Following his first mission, in January 1995, he began training at the Gagarin Cosmonaut Training Center in Star City, Russia, in preparation for a long-duration stay aboard the Russian Space Station Mir. All training was conducted using the Russian language, and consisted of learning all Mir space station systems (life support/electrical/ communication/attitude control/computer systems), simulator training, Soyuz launch/return vehicle operations, and spacewalk water tank training. He also trained as chief scientist to conduct the entire United States science program, consisting of over one-hundred planned experiments in various disciplines. A sampling includes: medicine (humoral immunity, sleep monitoring, radiation dosimetry), physiology (spatial orientation/performance changes during long duration flight), epidemiology (microbial surface sampling), metallurgy (determination of metal diffusion coefficients), oceanography/geology/limnology/physical science (photographic survey (over 10,000 photos) of the Earth), space science (flame propagation), microgravity science (behavior of fluids, critical angle determination).

Linenger launched aboard U.S. Space Shuttle Atlantis (STS-81) on January 12, 1997, remained on board the space station with two Russian cosmonauts upon undocking of the Shuttle, and eventually returned upon a different mission of Atlantis (STS-84) on May 24, 1997—spending a total of 132 days, 4 hours, 1 minute in space—the longest duration flight of an American male at that time.

During his stay aboard Space Station Mir, Linenger became the first American to conduct a spacewalk from a foreign space station and in a non-American made spacesuit. During the five-hour walk, he and his Russian colleague tested for the first time ever the newly designed Orlan-M Russian-built spacesuit, installed the Optical Properties Monitor (OPM) and Benton dosimeter on the outer surface of the station, and retrieved for analysis on Earth numerous externally mounted material-exposure panels.

The three crewmembers also performed a "flyaround" in the Soyuz spacecraft-undocking from one docking port of the station, manually flying to and redocking the capsule at a different location-thus making Linenger the first American to undock from a space station aboard two different spacecraft (U.S. Space Shuttle and Russian Soyuz).

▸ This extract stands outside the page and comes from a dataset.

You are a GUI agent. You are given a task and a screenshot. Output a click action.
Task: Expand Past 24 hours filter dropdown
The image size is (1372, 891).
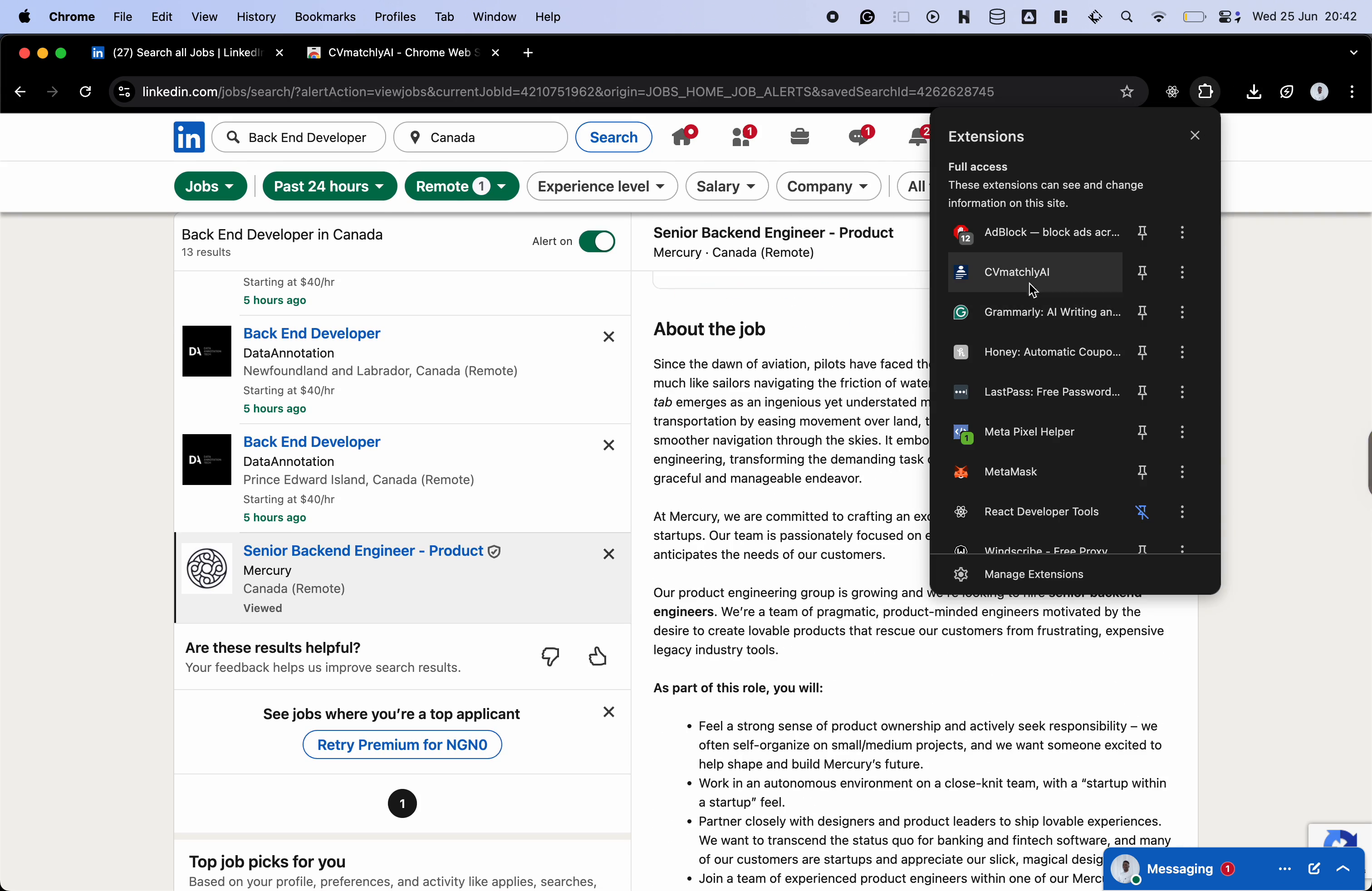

While living aboard the space station, Linenger and his two Russian crewmembers faced numerous difficulties: the most severe fire ever aboard an orbiting spacecraft, failures of onboard systems (oxygen generator, carbon dioxide scrubbing, cooling line loop leaks, communication antenna tracking ability, urine collection and processing facility), a near collision with a resupply cargo ship during a manual docking system test, loss of station electrical power, and loss of attitude control resulting in a slow, uncontrolled "tumble" through space. In spite of these challenges and added demands on their time (in order to carry out the repair work), they still accomplished all mission goals-spacewalk, flyaround, and one-hundred percent of the planned U.S. science experiments.

In completing the nearly five-month mission, Linenger logged approximately 50 million miles (the equivalent of over 110 round trips to the Moon and back), more than 2,000 orbits around the Earth, and traveled at an average speed of 18,000 miles per hour.

Linenger retired from NASA and the U.S. Navy in January 1998.

==Bibliography==
- Off The Planet: Surviving Five Perilous Months Aboard The Space Station MIR - by Jerry M. Linenger - 1999 - ISBN 0-07-136112-X
- Letters from MIR: An Astronaut's Letters to His Son - by Jerry M. Linenger - 2002 - ISBN 0-07-140009-5

==See also==

- Leaving Earth: Space Stations, Rival Superpowers, and the Quest for Interplanetary Travel by Robert Zimmerman - 2003 - ISBN 0-309-08548-9 (more sympathetic to Linenger, and critical of the Russian Federal Space Agency and NASA.)